== Segment start ==

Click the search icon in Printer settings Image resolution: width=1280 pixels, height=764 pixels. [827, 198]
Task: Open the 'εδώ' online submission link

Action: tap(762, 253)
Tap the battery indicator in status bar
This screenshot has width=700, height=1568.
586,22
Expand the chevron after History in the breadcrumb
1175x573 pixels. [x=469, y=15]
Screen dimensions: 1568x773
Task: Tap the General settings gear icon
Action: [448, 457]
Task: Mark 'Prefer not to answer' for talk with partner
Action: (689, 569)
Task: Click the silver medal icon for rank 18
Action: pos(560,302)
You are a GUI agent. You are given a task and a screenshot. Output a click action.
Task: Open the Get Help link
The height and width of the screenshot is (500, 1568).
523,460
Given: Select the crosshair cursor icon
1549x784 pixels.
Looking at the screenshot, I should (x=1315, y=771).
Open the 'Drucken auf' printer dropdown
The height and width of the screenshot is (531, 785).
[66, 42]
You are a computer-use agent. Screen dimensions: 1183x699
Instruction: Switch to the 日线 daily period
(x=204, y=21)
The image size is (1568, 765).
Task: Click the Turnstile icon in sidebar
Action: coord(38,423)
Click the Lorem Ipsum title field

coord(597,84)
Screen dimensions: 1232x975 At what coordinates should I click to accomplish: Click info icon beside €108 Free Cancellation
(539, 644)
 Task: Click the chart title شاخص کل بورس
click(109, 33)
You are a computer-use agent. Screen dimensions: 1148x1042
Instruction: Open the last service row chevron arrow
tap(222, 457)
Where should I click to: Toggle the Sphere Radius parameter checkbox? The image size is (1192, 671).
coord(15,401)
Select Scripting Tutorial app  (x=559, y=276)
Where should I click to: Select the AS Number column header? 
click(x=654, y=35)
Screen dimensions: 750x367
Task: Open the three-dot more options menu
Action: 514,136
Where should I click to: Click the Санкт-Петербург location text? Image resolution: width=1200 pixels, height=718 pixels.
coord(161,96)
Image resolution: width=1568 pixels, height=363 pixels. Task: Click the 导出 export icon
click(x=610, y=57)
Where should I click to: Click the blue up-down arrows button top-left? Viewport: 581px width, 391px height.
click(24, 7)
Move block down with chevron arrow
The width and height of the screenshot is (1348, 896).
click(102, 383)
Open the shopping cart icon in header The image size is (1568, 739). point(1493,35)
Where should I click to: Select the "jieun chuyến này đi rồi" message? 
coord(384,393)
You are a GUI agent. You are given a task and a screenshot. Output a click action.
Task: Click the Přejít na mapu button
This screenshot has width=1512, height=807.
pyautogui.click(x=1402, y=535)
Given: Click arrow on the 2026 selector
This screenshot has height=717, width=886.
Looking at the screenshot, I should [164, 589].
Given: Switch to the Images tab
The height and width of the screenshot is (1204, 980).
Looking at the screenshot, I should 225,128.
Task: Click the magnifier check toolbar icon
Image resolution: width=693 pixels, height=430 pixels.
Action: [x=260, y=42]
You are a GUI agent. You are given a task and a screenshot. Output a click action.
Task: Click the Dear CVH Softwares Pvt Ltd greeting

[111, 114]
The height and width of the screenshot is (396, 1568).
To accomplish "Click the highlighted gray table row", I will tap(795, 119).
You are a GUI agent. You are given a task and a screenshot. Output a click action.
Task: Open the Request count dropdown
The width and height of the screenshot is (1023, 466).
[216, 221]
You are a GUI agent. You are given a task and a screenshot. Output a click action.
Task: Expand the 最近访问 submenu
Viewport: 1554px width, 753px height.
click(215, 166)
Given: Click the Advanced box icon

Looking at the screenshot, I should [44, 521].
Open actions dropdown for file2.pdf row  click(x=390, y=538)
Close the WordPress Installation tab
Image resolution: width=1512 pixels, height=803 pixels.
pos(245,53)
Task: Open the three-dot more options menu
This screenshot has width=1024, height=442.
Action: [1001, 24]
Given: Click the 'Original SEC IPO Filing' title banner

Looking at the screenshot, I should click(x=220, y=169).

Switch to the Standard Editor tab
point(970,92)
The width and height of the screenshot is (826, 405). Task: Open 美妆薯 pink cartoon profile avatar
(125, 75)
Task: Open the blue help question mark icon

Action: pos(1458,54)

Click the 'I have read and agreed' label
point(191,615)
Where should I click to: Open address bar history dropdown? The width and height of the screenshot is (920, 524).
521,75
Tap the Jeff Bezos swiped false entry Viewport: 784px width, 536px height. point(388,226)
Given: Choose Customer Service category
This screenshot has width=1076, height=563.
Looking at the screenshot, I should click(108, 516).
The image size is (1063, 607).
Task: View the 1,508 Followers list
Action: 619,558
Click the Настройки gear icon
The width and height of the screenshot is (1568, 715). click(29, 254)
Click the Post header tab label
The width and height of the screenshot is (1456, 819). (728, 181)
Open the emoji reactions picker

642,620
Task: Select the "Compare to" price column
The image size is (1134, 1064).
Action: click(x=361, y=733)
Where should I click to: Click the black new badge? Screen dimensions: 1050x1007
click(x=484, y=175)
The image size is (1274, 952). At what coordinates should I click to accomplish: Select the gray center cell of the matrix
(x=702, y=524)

== Segment end ==

**WHAT YOU ARE ASKED TO DO**
The response should contain each record above, retyped exactly.

**RESULT BELOW**
Click the search icon in Printer settings Image resolution: width=1280 pixels, height=764 pixels. [827, 198]
Task: Open the 'εδώ' online submission link

Action: tap(762, 253)
Tap the battery indicator in status bar
This screenshot has width=700, height=1568.
586,22
Expand the chevron after History in the breadcrumb
1175x573 pixels. [x=469, y=15]
Screen dimensions: 1568x773
Task: Tap the General settings gear icon
Action: [448, 457]
Task: Mark 'Prefer not to answer' for talk with partner
Action: (689, 569)
Task: Click the silver medal icon for rank 18
Action: pos(560,302)
You are a GUI agent. You are given a task and a screenshot. Output a click action.
Task: Open the Get Help link
The height and width of the screenshot is (500, 1568).
523,460
Given: Select the crosshair cursor icon
1549x784 pixels.
Looking at the screenshot, I should (x=1315, y=771).
Open the 'Drucken auf' printer dropdown
The height and width of the screenshot is (531, 785).
[66, 42]
You are a computer-use agent. Screen dimensions: 1183x699
Instruction: Switch to the 日线 daily period
(x=204, y=21)
The image size is (1568, 765).
Task: Click the Turnstile icon in sidebar
Action: coord(38,423)
Click the Lorem Ipsum title field

coord(597,84)
Screen dimensions: 1232x975 At what coordinates should I click to accomplish: Click info icon beside €108 Free Cancellation
(539, 644)
 Task: Click the chart title شاخص کل بورس
click(109, 33)
You are a computer-use agent. Screen dimensions: 1148x1042
Instruction: Open the last service row chevron arrow
tap(222, 457)
Where should I click to: Toggle the Sphere Radius parameter checkbox? The image size is (1192, 671).
coord(15,401)
Select Scripting Tutorial app  (x=559, y=276)
Where should I click to: Select the AS Number column header? 
click(x=654, y=35)
Screen dimensions: 750x367
Task: Open the three-dot more options menu
Action: 514,136
Where should I click to: Click the Санкт-Петербург location text? Image resolution: width=1200 pixels, height=718 pixels.
coord(161,96)
Image resolution: width=1568 pixels, height=363 pixels. Task: Click the 导出 export icon
click(x=610, y=57)
Where should I click to: Click the blue up-down arrows button top-left? Viewport: 581px width, 391px height.
click(24, 7)
Move block down with chevron arrow
The width and height of the screenshot is (1348, 896).
click(102, 383)
Open the shopping cart icon in header The image size is (1568, 739). point(1493,35)
Where should I click to: Select the "jieun chuyến này đi rồi" message? 
coord(384,393)
You are a GUI agent. You are given a task and a screenshot. Output a click action.
Task: Click the Přejít na mapu button
This screenshot has width=1512, height=807.
pyautogui.click(x=1402, y=535)
Given: Click arrow on the 2026 selector
This screenshot has height=717, width=886.
Looking at the screenshot, I should [164, 589].
Given: Switch to the Images tab
The height and width of the screenshot is (1204, 980).
Looking at the screenshot, I should 225,128.
Task: Click the magnifier check toolbar icon
Image resolution: width=693 pixels, height=430 pixels.
Action: [x=260, y=42]
You are a GUI agent. You are given a task and a screenshot. Output a click action.
Task: Click the Dear CVH Softwares Pvt Ltd greeting

[111, 114]
The height and width of the screenshot is (396, 1568).
To accomplish "Click the highlighted gray table row", I will tap(795, 119).
You are a GUI agent. You are given a task and a screenshot. Output a click action.
Task: Open the Request count dropdown
The width and height of the screenshot is (1023, 466).
[216, 221]
You are a GUI agent. You are given a task and a screenshot. Output a click action.
Task: Expand the 最近访问 submenu
Viewport: 1554px width, 753px height.
click(215, 166)
Given: Click the Advanced box icon

Looking at the screenshot, I should [44, 521].
Open actions dropdown for file2.pdf row  click(x=390, y=538)
Close the WordPress Installation tab
Image resolution: width=1512 pixels, height=803 pixels.
pos(245,53)
Task: Open the three-dot more options menu
This screenshot has width=1024, height=442.
Action: [1001, 24]
Given: Click the 'Original SEC IPO Filing' title banner

Looking at the screenshot, I should click(x=220, y=169).

Switch to the Standard Editor tab
point(970,92)
The width and height of the screenshot is (826, 405). Task: Open 美妆薯 pink cartoon profile avatar
(125, 75)
Task: Open the blue help question mark icon

Action: pos(1458,54)

Click the 'I have read and agreed' label
point(191,615)
Where should I click to: Open address bar history dropdown? The width and height of the screenshot is (920, 524).
521,75
Tap the Jeff Bezos swiped false entry Viewport: 784px width, 536px height. point(388,226)
Given: Choose Customer Service category
This screenshot has width=1076, height=563.
Looking at the screenshot, I should click(108, 516).
The image size is (1063, 607).
Task: View the 1,508 Followers list
Action: 619,558
Click the Настройки gear icon
The width and height of the screenshot is (1568, 715). click(29, 254)
Click the Post header tab label
The width and height of the screenshot is (1456, 819). (728, 181)
Open the emoji reactions picker

642,620
Task: Select the "Compare to" price column
The image size is (1134, 1064).
Action: click(x=361, y=733)
Where should I click to: Click the black new badge? Screen dimensions: 1050x1007
click(x=484, y=175)
The image size is (1274, 952). At what coordinates should I click to accomplish: Select the gray center cell of the matrix
(x=702, y=524)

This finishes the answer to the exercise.